One of the concepts, taught both in class and found in the reading, that stuck out to me the most was Conquergood’s Performing as Moral Act. The acts plays an active role into everyone’s day to day life, even if it goes unacknowledged. Conquergood’s multiple acts each play a separate role in communication. The “custodian’s rip-off” is when a speaker, or possibly both, only talk to each other to further themselves or to get something out of the conversation. The “enthusiast’s infatuation” is ignoring the variances between the speakers. The “curator’s exhibitionism” is not moving past the variances between the speakers. The “skeptic’s cop-out” is a refusal of speakers to converse due to their variances being too prominent to move forward from. I saw nearly all of Conquergood’s moral acts in motion this past weekend through my sorority’s recruitment.
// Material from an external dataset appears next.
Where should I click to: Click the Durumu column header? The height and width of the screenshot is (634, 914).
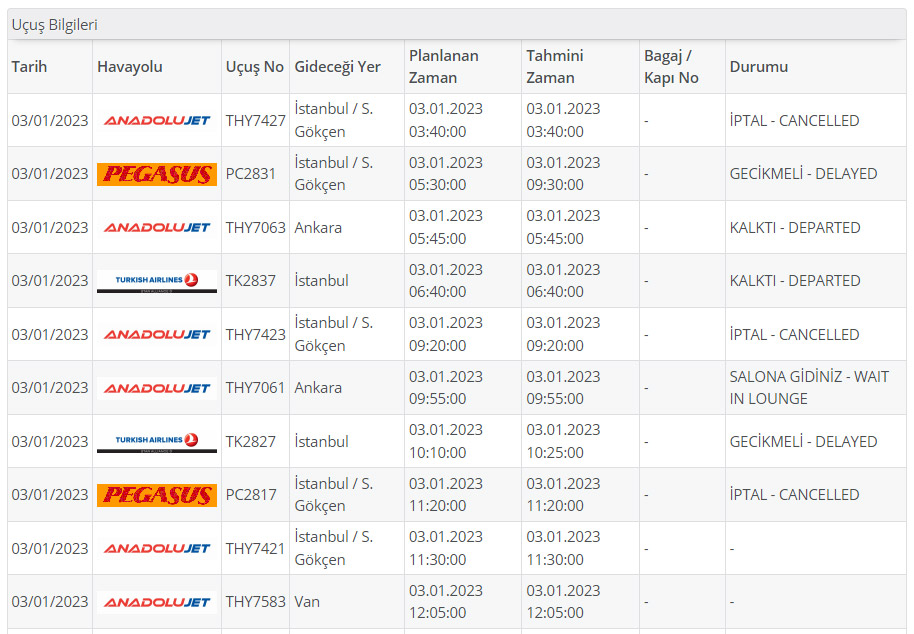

Throughout the near 55 strangers I met with, I constantly found myself acting within the roles of the “enthusiast’s infatuation” and the “curator’s exhibitionism.” The short conversations I had with these girls were very surface level, as you cannot get to truly know someone within a matter of five to ten minutes. With that in mind, I looked for the easiest way to connect with the girls I was meeting. There were two options I found the most simple to categorize the conversations in were: someone who I am nothing alike and wants to talk more in-depth or someone who does not want to explore our differences. Within the first few questions I had asked, I either picked up on similar life experiences or vice versa. If the girl I was talking to seemed passionate about the things she was talking, yet I could not relate, I would use the “curator’s exhibitionism” and give my attention and bring the conversation back around to hear the variances between our lives. On the other hand, if the girl seemed to have no interest in explaining or hearing the variances in our lives, I would use the “curator’s exhibitionism” and move past our differences and attempt to find something we had in common. Without even knowing of the moral acts, I was still utilizing them in conversation to attempt to connect with strangers within a matter of five to ten minutes.
When first learning about the moral acts, they seemed like such specific ways of communicating that did not really apply to my everyday life. However, examining my life and my interactions with others, I am guilting of using them all. Whether it is acting in the “custodian’s rip-off” in wanting to hear the latest gossip, or meeting new people, or acting in the “skeptics cop-out” when avoiding confrontation with those I disagree with. I think the acts are something worth keeping in the back of your mind when conversing with others. You may continually fall into a certain act and not even realizing it. Challenging yourself to use other acts serves as an opportunity for personal growth and possible deeper human connection.